4. Satir “Kompos.corn”: Raffi Ahmad Rekomendasikan Lala Jadi Wakil Kepala BGN
Sebuah tangkapan layar artikel berjudul "Benar, saya merekomendasikan Lala menjadi wakil kepala BGN kepada Pak Prabowo..." menyebar pada 6 Juli 2026. Artikel tersebut mencantumkan logo "Kompos.corn" yang sepintas mirip Kompas.com, dan di pojok kiri atas terdapat label "Timpa Teks". Akun penyebar menambahkan narasi bahwa Raffi Ahmad angkat bicara soal Mbak Lala yang diisukan menjadi Wakil Kepala Badan Gizi Nasional (BGN).

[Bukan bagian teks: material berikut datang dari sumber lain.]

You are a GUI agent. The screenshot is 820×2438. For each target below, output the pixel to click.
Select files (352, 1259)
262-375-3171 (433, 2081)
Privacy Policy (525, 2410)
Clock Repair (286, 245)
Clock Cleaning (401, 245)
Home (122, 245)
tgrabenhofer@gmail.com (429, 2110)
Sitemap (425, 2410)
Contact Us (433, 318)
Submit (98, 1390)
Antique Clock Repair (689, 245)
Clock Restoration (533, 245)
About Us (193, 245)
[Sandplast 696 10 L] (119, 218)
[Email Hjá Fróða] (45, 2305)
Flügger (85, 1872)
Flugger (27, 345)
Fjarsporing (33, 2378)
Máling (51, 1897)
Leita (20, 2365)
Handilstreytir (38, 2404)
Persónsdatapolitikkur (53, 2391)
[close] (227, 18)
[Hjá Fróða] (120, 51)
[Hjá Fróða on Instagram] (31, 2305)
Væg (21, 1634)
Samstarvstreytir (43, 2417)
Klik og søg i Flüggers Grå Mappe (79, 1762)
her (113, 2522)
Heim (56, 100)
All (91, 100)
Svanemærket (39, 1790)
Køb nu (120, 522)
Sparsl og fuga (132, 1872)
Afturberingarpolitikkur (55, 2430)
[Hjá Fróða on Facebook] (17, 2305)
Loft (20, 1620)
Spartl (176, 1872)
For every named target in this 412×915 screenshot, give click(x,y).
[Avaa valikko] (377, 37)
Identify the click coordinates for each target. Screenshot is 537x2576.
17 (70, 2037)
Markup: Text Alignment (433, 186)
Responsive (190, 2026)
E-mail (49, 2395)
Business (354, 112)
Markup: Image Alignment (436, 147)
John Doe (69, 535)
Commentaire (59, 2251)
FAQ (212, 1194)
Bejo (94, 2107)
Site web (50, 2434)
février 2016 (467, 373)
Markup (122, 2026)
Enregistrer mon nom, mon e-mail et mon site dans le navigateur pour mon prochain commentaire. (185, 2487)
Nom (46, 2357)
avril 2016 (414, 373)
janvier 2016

Faktanya, artikel asli di Kompas.com pada 24 Juni 2026 berjudul "RANS Raffi Ahmad Siap IPO, Ada Nama Kaesang Pangarep dan Dony Oskaria di Daftar Pemegang Saham", tidak memuat sama sekali pernyataan tentang Lala. Situs "Timpa Teks" memang dikenal sebagai platform pembuat konten satire atau parodi. Tidak ada pernyataan resmi dari Raffi Ahmad maupun Presiden mengenai rekomendasi tersebut. Ini adalah contoh nyata bagaimana konten satire dapat disalahartikan sebagai berita benar dan memicu kebingunan publik. Verifikasi terhadap nama domain dan label satire sangat krusial.
Kesimpulan
Keempat klaim di atas secara tegas dibantah oleh fakta dan verifikasi. Hoaks bantuan dana Kemenkeu memanipulasi foto acara resmi kenegaraan. Klaim transportasi BPJS adalah informasi palsu berulang yang tidak didukung regulasi. Isu SPBU terbakar tidak berdasar pada insiden nyata dan hanya memancing emosi. Satir Raffi Ahmad disalahpahami sebagai berita sungguhan. Masyarakat wajib kritis dan selalu memeriksa kebenaran informasi melalui sumber resmi sebelum membagikannya. Tim Cek Fakta independen seperti Liputan6.com dan Tirto.id terus berkomitmen meluruskan informasi keliru demi literasi digital yang lebih sehat.